A parada mudou quando eu estava com uns amigos na quinta ou sexta série. Eu estava conversando com eles, os acompanhando durante o recreio, quando eles comentaram que iam jogar bola. Aí perguntaram se eu jogaria e, no embalo, falei que tudo bem. Logo já me jogaram para o gol porque ninguém queria jogar lá. A questão é que eu fui bem nesse primeiro jogo (vitória de 2 a 0). Meio desengonçado ainda, mas fui bem. A partir daí, aprendi a jogar pra valer de goleiro e comecei a gostar de verdade de futebol.

E isso passou a envolver jogos de videogame. O primeiro mesmo que eu me arrisquei a jogar foi uma versão piratona para PC do jogo da Eurocopa 2004. Arranjei um FIFA 98 ou 99 para jogar no Nintendo 64 e também comprei uma versão piratona do FIFA 07 no computador. Desde então, sou jogador assíduo dessas franquias anuais de futebol. FIFA, especificamente, nunca fui muito chegado ao PES. Eu geralmente gasto centenas de horas por versão jogando. Acredito que a minha favorita seja o FIFA 09 do Wii, mais porque, além do jogo normal, essa versão tinha um modo especial só para os Miis jogarem e que tinham até Power Ups.

O Mario Strikers Charged, já, foi o primeiro jogo de Wii que cheguei a comprar (junto do Twilight Princess e Mario Party 8). Piratão, óbvio, mas foi o primeiro que não era o Wii Sports. Joguei horrores, horrores. A questão é que eu nunca tinha terminado o modo campanha naquela época de jogatinas de cinco horas por dia durante as tardes do meu ensino médio. O tempo passou, meu Wii foi sendo cada vez menos jogado porque os jogos acabaram – sério, eu extraí até a nata do aparelho, joguei pelo menos um pouco de tudo que realmente era válido de se jogar nele, exceto por Xenoblade –, quando apeguei-me ao Xbocão e ao FIFA mecânico e repetitivo, porque a EA faz a patifaria de lançar o mesmo jogo todo ano com alterações mínimas de física que, na real, ninguém nota. Em seguida comprei meu Wii U e agora é meu aparelho favorito.

Eu tenho mania de, quando passeio no shopping, ver o preço dos jogos de Wii, acreditando que, como esses jogos são praticamente encalhe, existiria a possibilidade do preço ter caído de forma considerável. Inacreditavelmente, isso aconteceu com o Strikers Charged, de R$79,90 a R$29,90. Não pensei duas vezes. Acabei abatendo um crédito de quinze reais que tinha com a loja e o título saiu praticamente pelo preço de um jogo piratão. Isso foi há pouco mais de um ano.
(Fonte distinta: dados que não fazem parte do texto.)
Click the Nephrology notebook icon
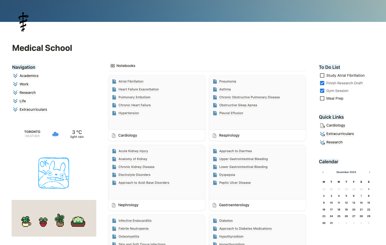 pyautogui.click(x=113, y=205)
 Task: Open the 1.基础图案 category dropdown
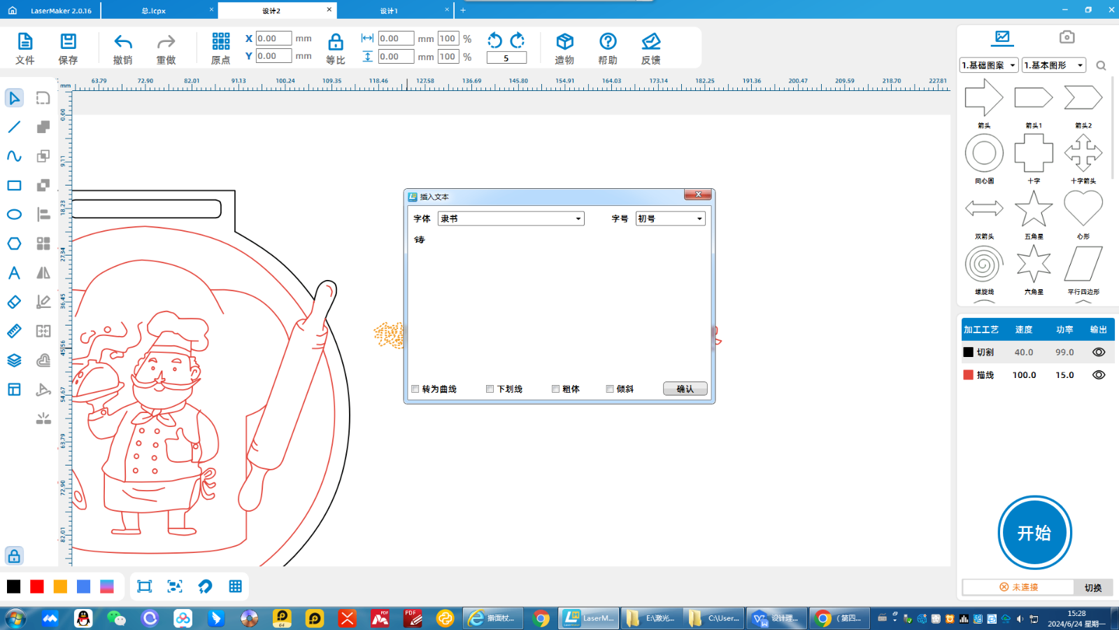tap(989, 65)
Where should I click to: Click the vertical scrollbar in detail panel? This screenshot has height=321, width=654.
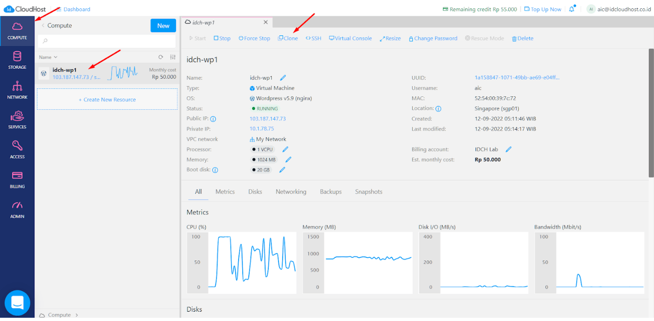(651, 112)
A questão é que o meu eu jogador é muito mais maduro do meu eu de seis, sete anos atrás. E agora eu tenho noção de como se joga, como analisar o comportamento da inteligência artificial do jogo e assim vai. Cismei que iria terminar essa merda.

Não, não demorei um ano para terminar o jogo (que foi quando eu comprei). Naquela época, joguei umas três vezes, só, e nunca mais toquei. Só fui jogá-lo de novo recentemente porque a fonte do meu Xbox queimou e eu precisava de um jogo de futebol para passar o tempo.
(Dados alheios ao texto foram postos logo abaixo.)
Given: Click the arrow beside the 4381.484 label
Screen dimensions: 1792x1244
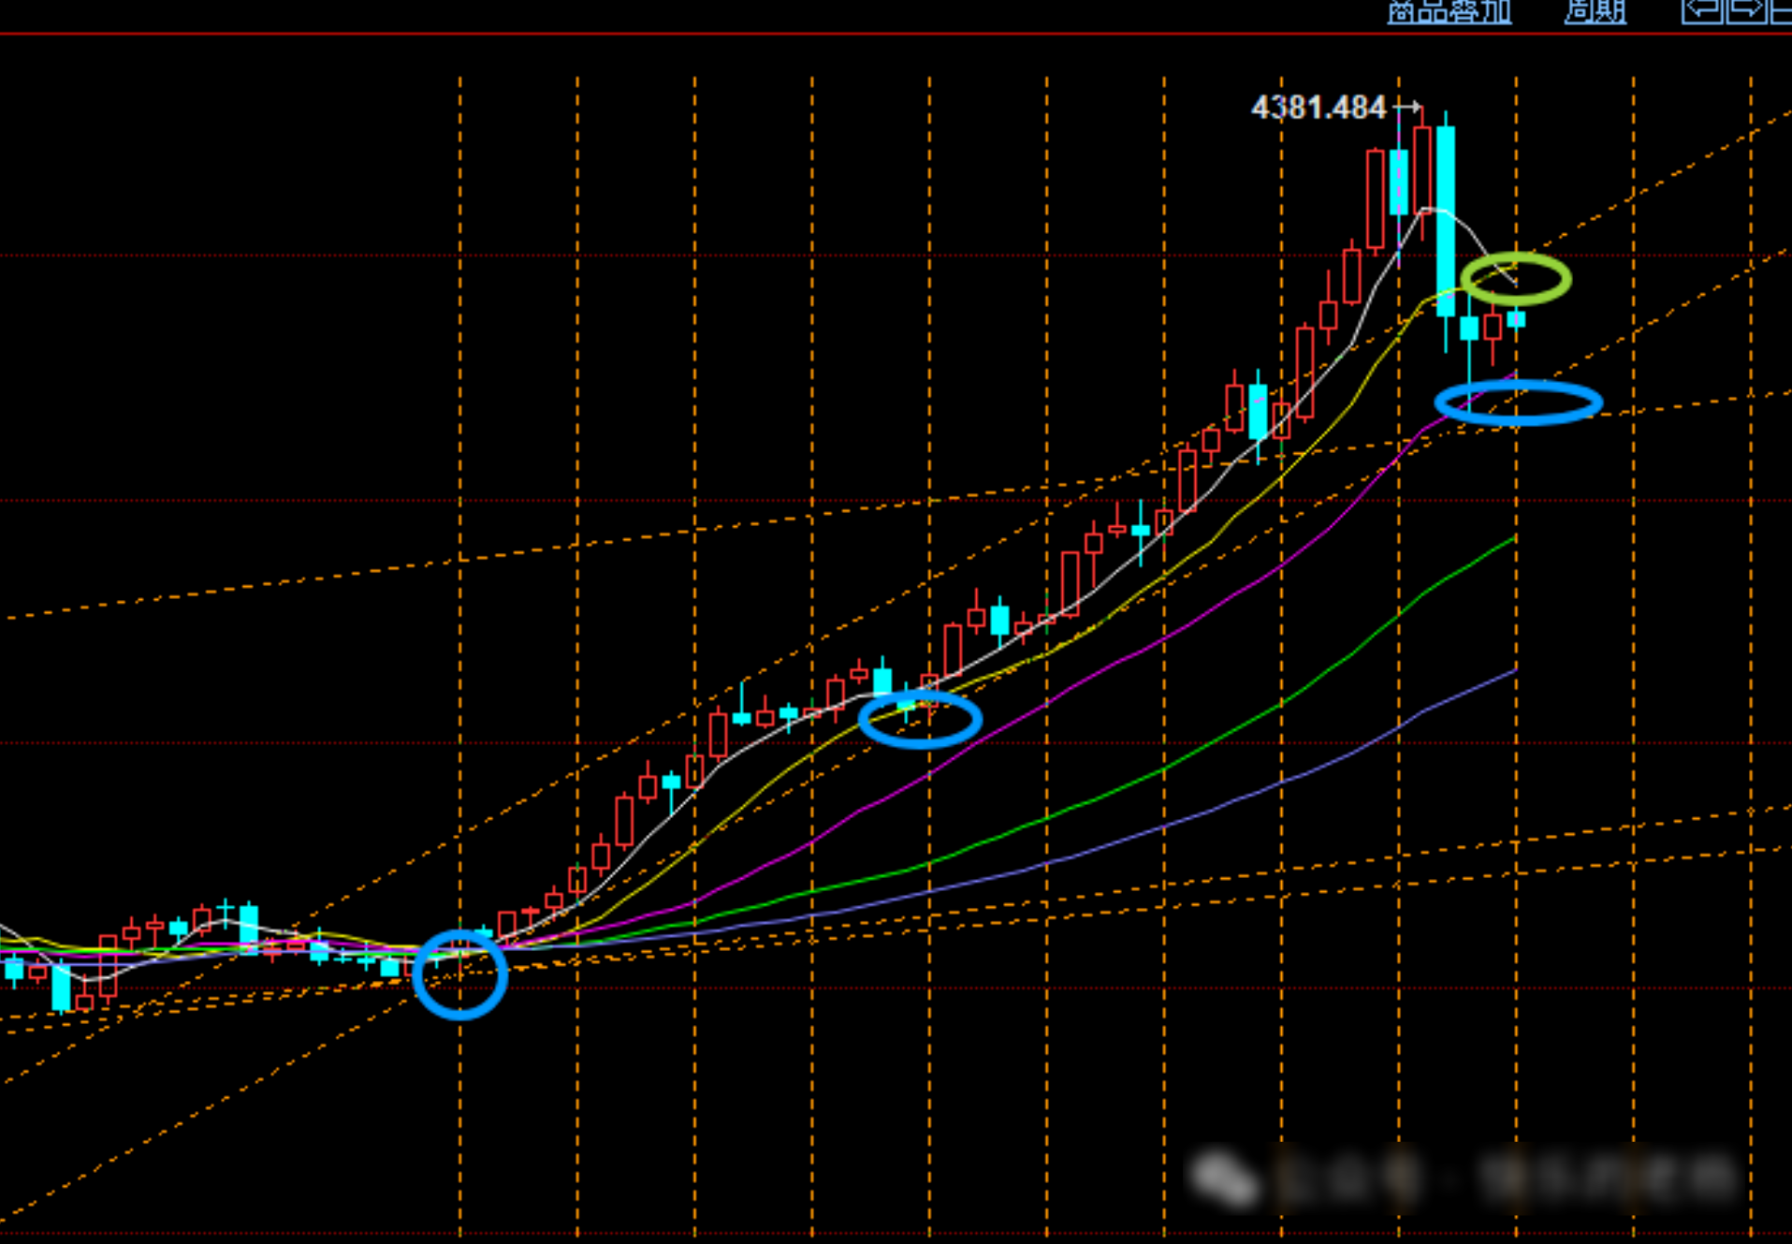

Sabe um jogo filho da puta? Então, Strikers Charged é nessa pegada. No modo campanha, há três copas principais alternadas por uma espécie de “defesa do cinturão”. São chefes que, depois de ganhar o campeonato, o jogador tem que enfrentar em partidas numa série de melhor de três. No caso, os três chefes são Bowser Jr., Diddy Kong e Petey Piranha. Por que o jogo é filho da puta? Porque as duas primeiras copas são um passeio. Todo jogo é um 7 x 1 diferente para o seu time. Na terceira copa é quando o caldo engrossa. Digo, a IA começa a ficar sacana. A curva de dificuldade é de chutar o balde. Não estou com mimimi, sobre o jogo ser difícil, é que a discrepância das copas anteriores é muito forte. Como se não bastasse, a situação só piora no mata-mata. O jogador pode se classificar em primeiro, mas as chances de ser eliminado logo nas quartas de final são bem altas. Várias vezes fiz uma campanha perfeita para ser eliminado logo na semifinal. Rolou até uma identificação com o Corinthians mítico do primeiro semestre de 2015 na fase de grupos da Libertadores e no Paulistão desse ano. Paulistão, principalmente, porque eu era eliminado já na morte súbita, que é quando a partida empata e quem fizer o primeiro gol depois do fim do tempo regulamentar ganha.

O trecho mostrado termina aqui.